### GOAL OF THE EXERCISE:
Render this sentence from the passage on juvenile drug possession in Spanish: "Constructive possession means the juvenile had control over the area where the drugs were discovered."
[TEXT UNDER STUDY Boundary: Start]
Juvenile drug possession occurs whenever a person under the age of 18 knowingly controls a regulated drug or substance without a legal reason. Possessing illegal substances in this manner is a crime in all states and one that can lead to harsh penalties for juveniles.
Adults who are caught with controlled substances are charged with a crime and have their cases handled through the adult criminal court. Minors younger than 18, however, will typically go through the juvenile court system, which focuses primarily on rehabilitating the minor.
Juvenile courts use different terms than adult criminal courts. In the juvenile justice process, the prosecutor typically files a delinquency petition (rather than a criminal complaint or charges) alleging the minor violated the law. If the case ends up in court, the juvenile will go through an "adjudication" or "adjudicatory" process rather than a criminal trial. But regardless of what terms apply, the prosecutor must still prove the juvenile committed the offense beyond a reasonable doubt.
Any juvenile (a minor younger than 18) who knowingly and without legal justification possesses a controlled or illegal substance can be charged with juvenile drug possession. The offense level depends on the state law and the amount and type of drugs in the minor's possession. These charges might arise after, for example, a police officer pulls over a juvenile's vehicle and notices marijuana in the car, discovers drugs after searching the vehicle, or discovers drugs while interrogating the driver.
To be convicted of drug possession, a juvenile must have knowingly possessed or controlled the prohibited substance. Simply saying "I didn't know it was there," however, won't be enough to avoid a conviction. A prosecutor can prove that you knew the drugs were in your possession or control based on the circumstances of the case. For example, if you're pulled over and the police find marijuana in your backpack, these circumstances highly suggest that you knew the drugs were there.
To be convicted of possessing drugs, you don't need to be caught red handed. A prosecutor can prove possession by showing that the juvenile was actually holding the drugs, had them in a pocket or somewhere else on his or her body, or had "constructive possession" of the drugs. Constructive possession means the juvenile had control over the area where the drugs were discovered. For example, a drug possession charge can arise after a police officer pulls over a juvenile's car and discovers drugs in the glove compartment or trunk. Juveniles who have drugs located in their rooms, school lockers, or other areas over which they have control can also be charged with this offense.
While juveniles often face drug charges for possession of street drugs, like cocaine, heroin, or meth, it's also a crime to possess prescription drugs without a prescription. For example, it's considered illegal drug possession for an adult or minor to possess OxyContin pills without a valid prescription. Juveniles who have a valid prescription from a physician and take the drugs as prescribed are not committing an offense. However, if the juvenile's friend takes a couple of pills from the bottle, the friend is guilty of drug possession.
[TEXT UNDER STUDY Boundary: End]
[EXERCISE DATA Boundary: Start]
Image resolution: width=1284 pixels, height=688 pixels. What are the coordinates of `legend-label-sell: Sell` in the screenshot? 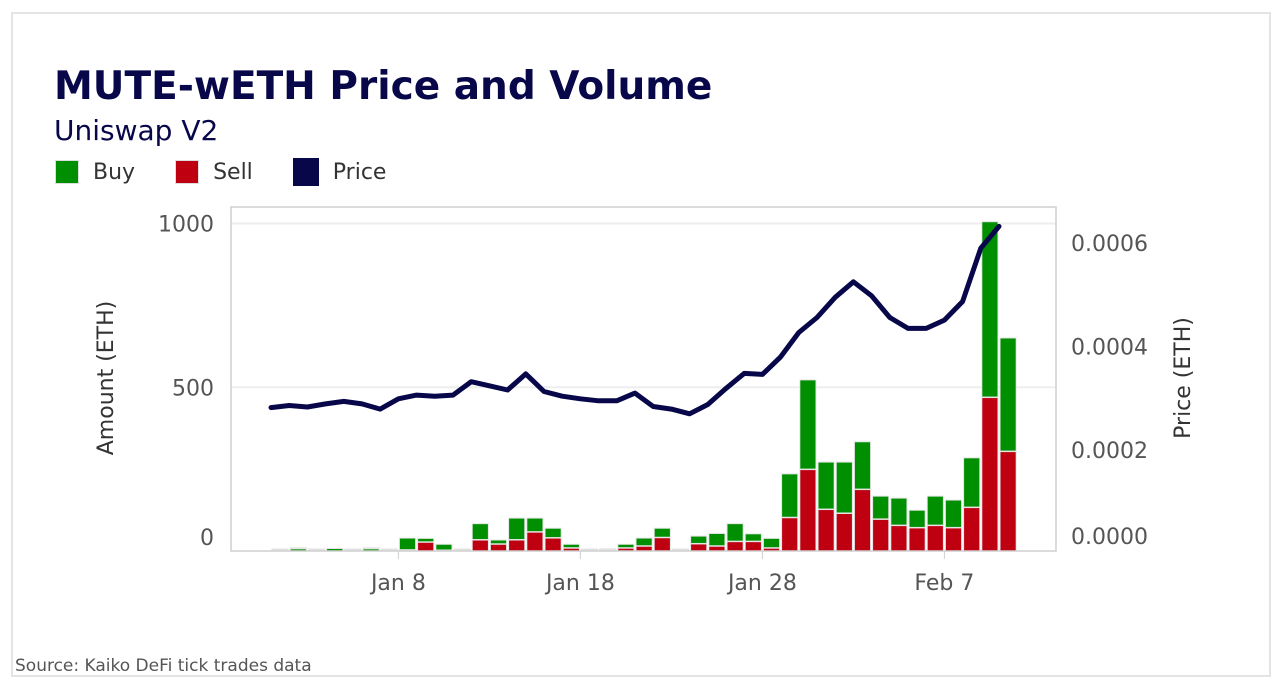 It's located at (233, 172).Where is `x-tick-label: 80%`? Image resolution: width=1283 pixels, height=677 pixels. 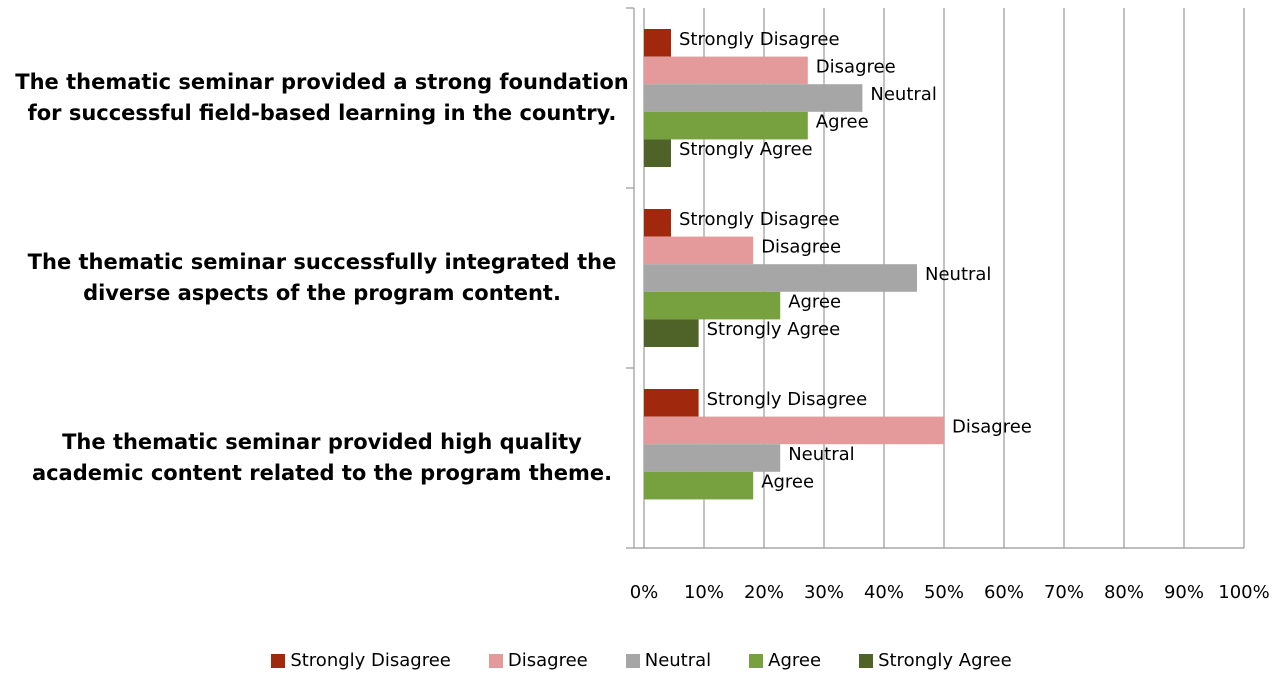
[EXERCISE DATA Boundary: End]
### RESULT:
La posesión constructiva significa que el menor tenía control sobre el área donde se descubrieron las drogas.